*PAGE*.
My son is a good man.  He made it through high school unscathed.  I recently held his work issued AR-15 in my hands.  The gun was heavier than I anticipated.  He was cleaning his weapon because he'd been at the range recertifying his credentials to carry this powerful machine.  Credentials, training.  Not a kid in his bedroom assembling weaponry and bombs to bring to school.  A professional trained to face the un-faceable.

Nineteen years.  I can't allow my mind to wander to all the other shootings that have unfolded.  Against kids.  Against cops.  I am too sad to process any more heaviness today.  I am at my desk just 10 miles from Columbine High School.  A different direction than all those years ago, yet so much remains the same.

Our kids and our cops deserve better.  No partying for me today.  Only reflection.

Time to Write,

Jane


Thursday, March 8, 2018

Because I Can...


I'm not intimate with firearms, but I am not a stranger either.  A few years back, after the Waldo Canyon fire decimated the Mountain Shadows neighborhood in Colorado Springs, after midnight theater goers in Aurora didn't come home, after a mentally disturbed young man with easy access to a gun killed children in Sandy Hook, I got the idea that I needed to learn how to shoot.  For protection.  Self-preservation in a seemingly mad world.

I bought a Groupon to a local gun club, talked my friend Martha into attending a conceal carry class with me, and off we went.  This was a one-day gig.  It was about 2/3 classroom instruction and 1/3 at the range downstairs.  They had a variety of guns for us to choose from, and we paid for the bullets.

The classroom portion was easy. And what I mean by that is not in depth.  How to handle a firearm, how to check the chamber is empty before messing around with a gun.  Never put my finger on the trigger unless I intend to shoot.  I got a nifty little handbook, produced by the NRA, with a recap of what I had learned.  Most of it seemed very common sense, but I'll repeat; not deep.  Certainly not intellectual.

This was a female only class taught by a beautiful blond with a sidearm.  Open carry - a BIG gun -fully visible on her hip. She assured us how comfortable we would be in this class because 'men in gun classes can be intimidating.'  She talked about ways a woman can carry a weapon in nifty purses with a special pocket that we could shoot right through, never revealing our gun. Of course these purses were for sale downstairs alongside the gun we might tuck into it.  Even gun safety classes exit through the gift shop. There was no discussion of how it might feel if we ever actually had to employ firepower for our protection.  How we might be psychologically affected 'after the shoot'.  There was a bit of emphasis that a conceal carry permit is for our own, and our families protection.  Not vigilantism.  I was in awe of the instructor. She seemed very capable and bad ass.  Maybe it was that gun on her hip...

The range component was a bit trickier for me.  I learned that I am left eye dominant.  For a righty that means I can't shoot the side of a barn, let alone a paper target of a man's torso.  I'm told to turn a bit and try shooting cross body.  That doesn't help much.  Meanwhile Martha is a crack shot. She has successfully thwarted the dark paper torso target from approaching her and causing her bodily harm. My new plan for personal safety is this; no need to carry a gun, just hang out with Martha at all times. Apparently growing up on a farm in the mid-west is more life preparing than being raised in the bucolic suburbs of New York City.   I may have quasi street smarts, but Martha can shoot that weapon like there is no tomorrow.

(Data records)
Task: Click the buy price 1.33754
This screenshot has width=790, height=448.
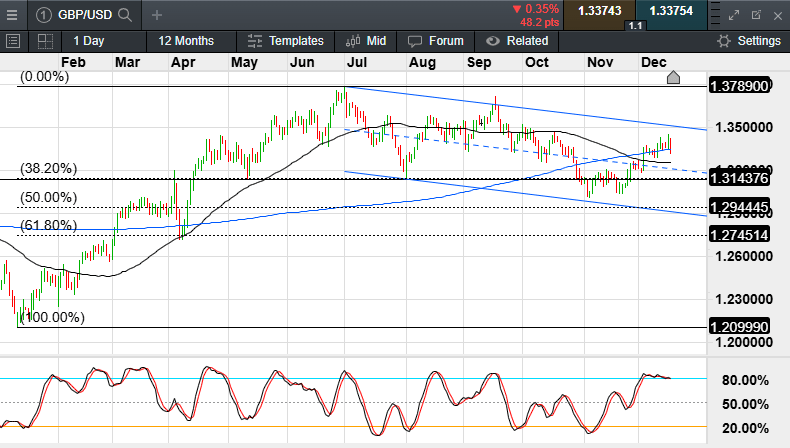Action: 670,11
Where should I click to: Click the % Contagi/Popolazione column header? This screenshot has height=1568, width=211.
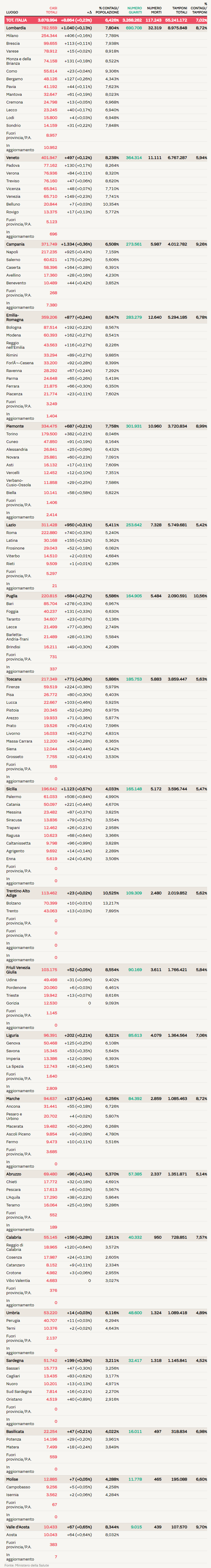click(108, 10)
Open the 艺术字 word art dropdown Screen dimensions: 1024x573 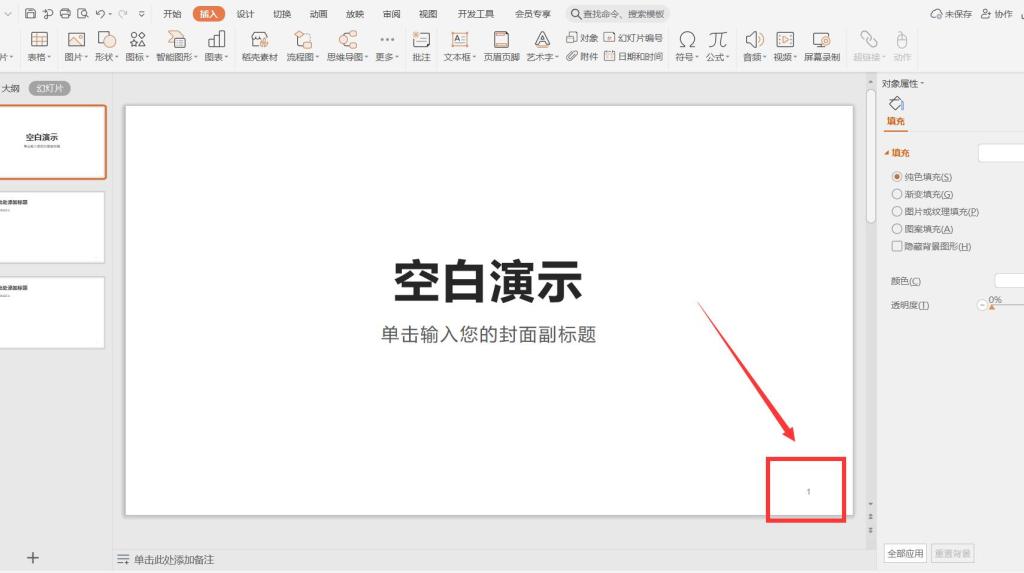pyautogui.click(x=542, y=40)
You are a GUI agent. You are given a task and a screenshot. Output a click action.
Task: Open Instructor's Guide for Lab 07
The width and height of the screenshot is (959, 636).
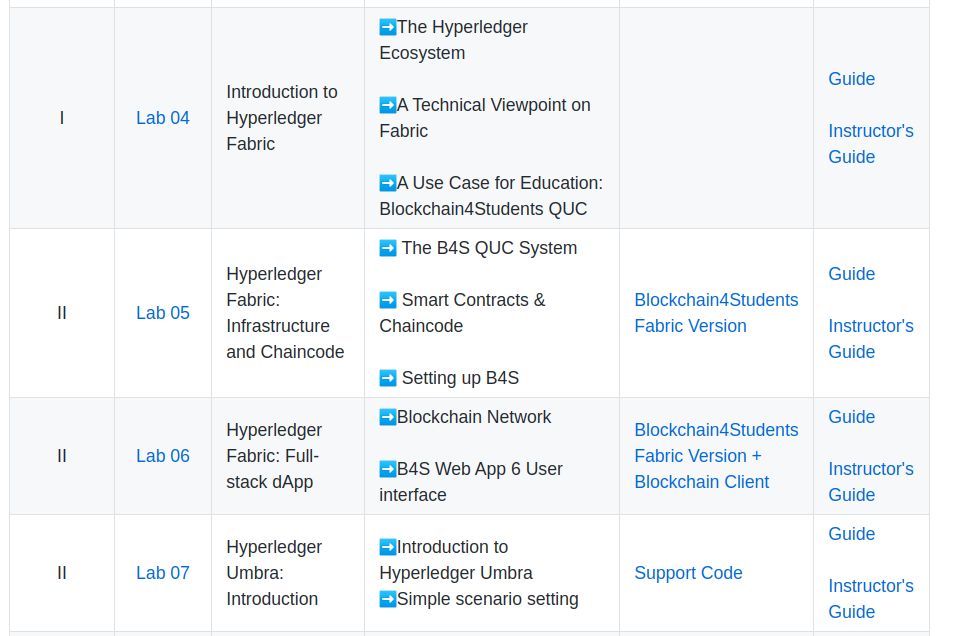click(871, 599)

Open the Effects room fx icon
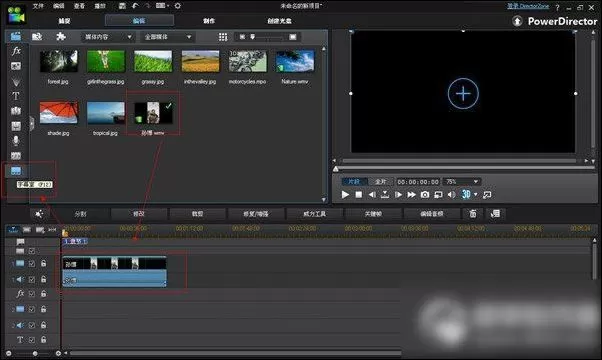[16, 51]
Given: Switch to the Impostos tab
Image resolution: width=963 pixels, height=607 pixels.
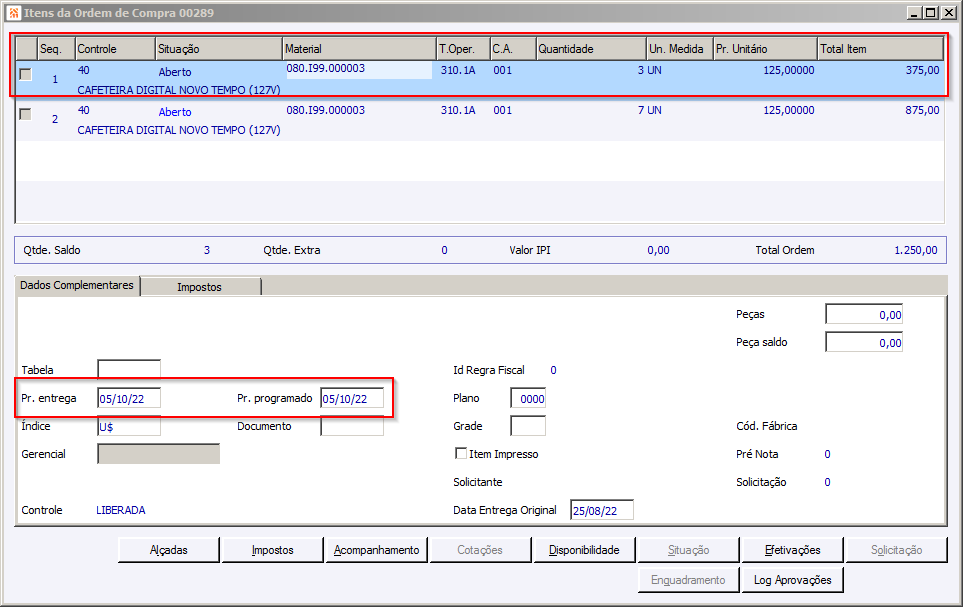Looking at the screenshot, I should (200, 287).
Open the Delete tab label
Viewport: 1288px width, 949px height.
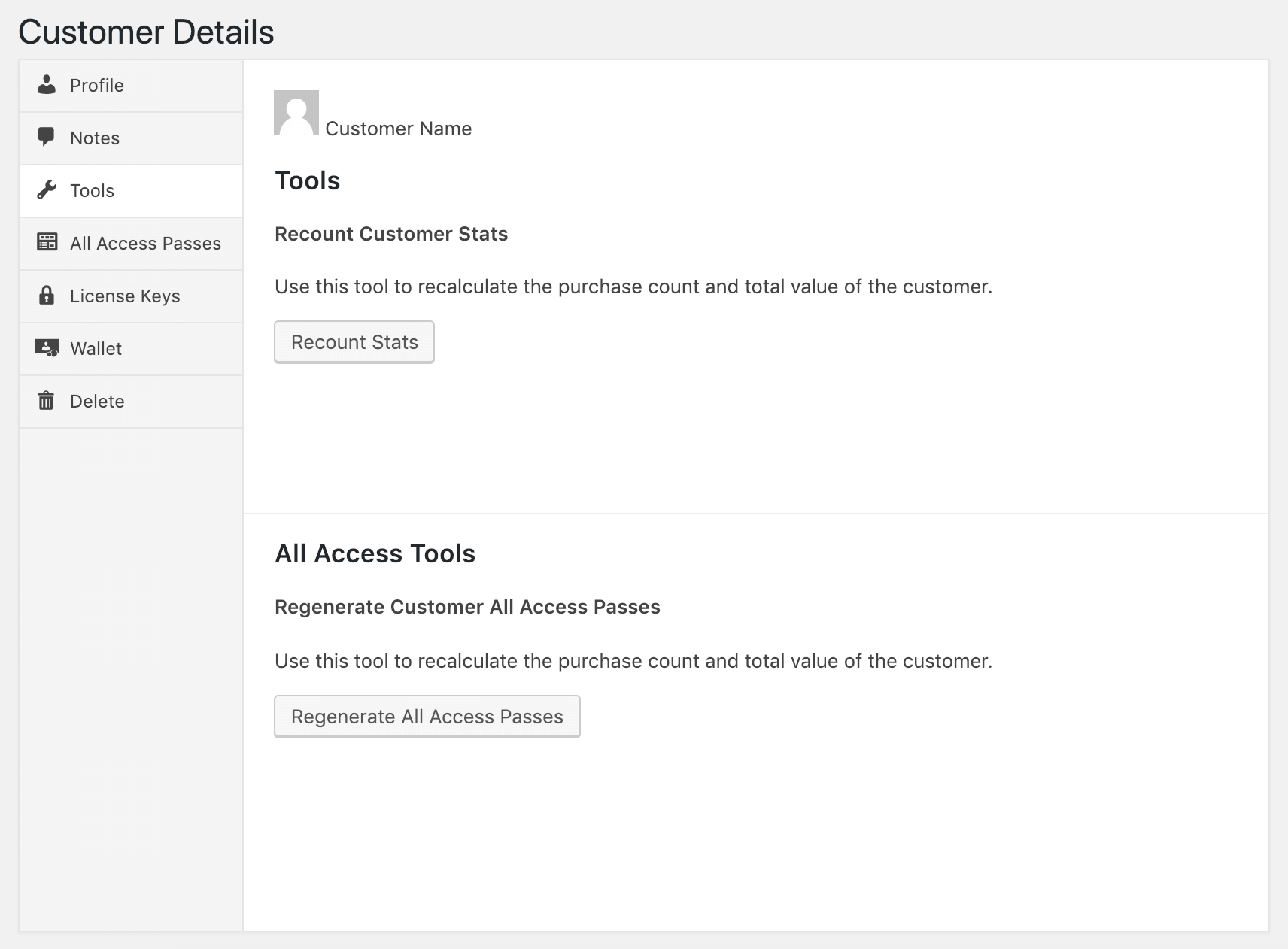[x=97, y=402]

*STATED GOAL 1*.
Rewrite the data records from the line with "Given: Switch to the Impostos tab" through the end of the entries, replacing "tab" with "panel" and changing nothing else, and leave the pictures out.
*STATED GOAL 2*.
Carry on the essay about the concealed carry class from the point where it stops.

*TASK RESPONSE 1*.
Given: Switch to the Impostos panel
Image resolution: width=963 pixels, height=607 pixels.
Looking at the screenshot, I should (200, 287).
Open the Delete panel label
Viewport: 1288px width, 949px height.
[x=97, y=402]

*TASK RESPONSE 2*.
The instructor pulls me aside at the end of the class, my certificate of completion waving in her hand, and wisely tells me I need more practice before I even consider carrying a weapon.  This is not part of the class.  I have proficiently passed the requirement to apply for a conceal carry permit with this piece of paper.  This advice is her professional opinion, and I heed the admonishment.

I have a friend who is an avid shooter.  He has a membership to the upscale gun club where I took the class.  He agrees to teach me more about guns and safety and how to actually hit the target.  Several times I am his guest at the range.  He has an arsenal of guns, so no need to rent one from the club.  He evens treats me to the bullets.  I feel special.  He notes that I am a right handed shooter with a stronger left eye.  He takes a small amount of Vaseline and smears the left lens of my glasses.  Now I am forced to use only my right eye.  I improve my skills with this seemingly easy technique.  On another visit, he has me shooting with my left hand.  This is a bit tougher.  Anyone who has tried using a pen with their other hand knows our brains resist this.  

Finally I feel like I am a responsible enough person to own and carry a gun.  I plop down about $150.00 at the El Paso County Sheriff's office and wait for this permission to arrive in the mail.  About six weeks later it is official.  I can discreetly take a weapon with me wherever I go.  I don't own a gun, but I can if I want to.  I've been background checked.  I have a plastic card the same size as the one that allows me to drive a car.  It has my photo, my height and my weight.  It also has my hair color which I adamantly refused to be notated as red.  Even though my hair color at the time was kind of orangy-brown.  Crazy people have red hair.  Please put brown.  This is what I asked the clerk who was in charge of recording my info and fingerprinting me.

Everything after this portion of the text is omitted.